As usual, no one will pay any attention to a bunch of Lubavitcher alter kochers trying to summon up khitsoynim. Honey puhleeeez.

Just the same, I spoke to Aunt Hagatha last night who in turn spoke to the Witches Council. The council decided to cast an incantation (only a small one was necessary) to nullify any of their silly curses. Whew that was a close one LOL.
 
If I offended anyone, I am sorry....

It's just that these stories make me crazy, because they're so over the top.
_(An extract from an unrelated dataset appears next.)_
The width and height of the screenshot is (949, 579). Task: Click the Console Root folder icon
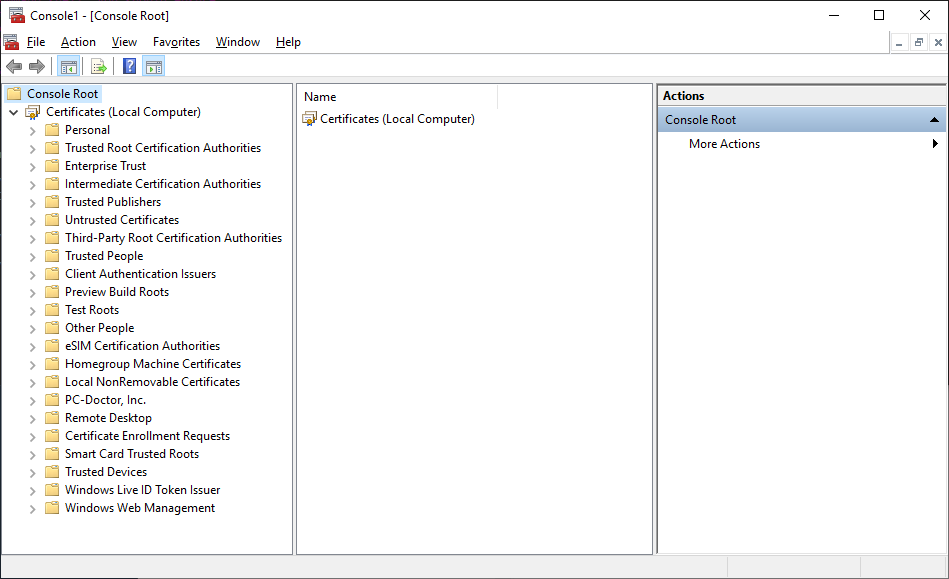coord(13,93)
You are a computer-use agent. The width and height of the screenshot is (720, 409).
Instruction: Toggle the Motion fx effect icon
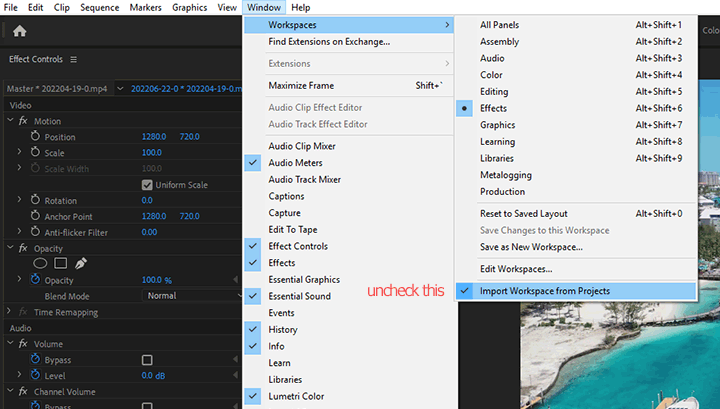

I can't say I've felt any tension building in my world, but I read what people say on blogs and such, and, for some reason, I'm utterly freaked out by the things people think and say, and how it doesn't seem like satire anymore....

For the first time in many, many years, I'm really afraid of the violence aspect....and everybody thinks I'm being paranoid.
 
n10z (intense)

Well this stuff won't make you gay, or stated better- be open to performing homosexual behavior (for example imitating Judy Garkland or Liza Minelli), but it is said to chemically attract the men to the men.

Personally, I'd think a six-pack, a full thick head of black hair, green eyes, muscles for days, the smile of death, a nice dusting of body hair (strategically placed) and a fairly decent personality as well as a huge, huge, ha-uge bank account wouldn't hurt any either.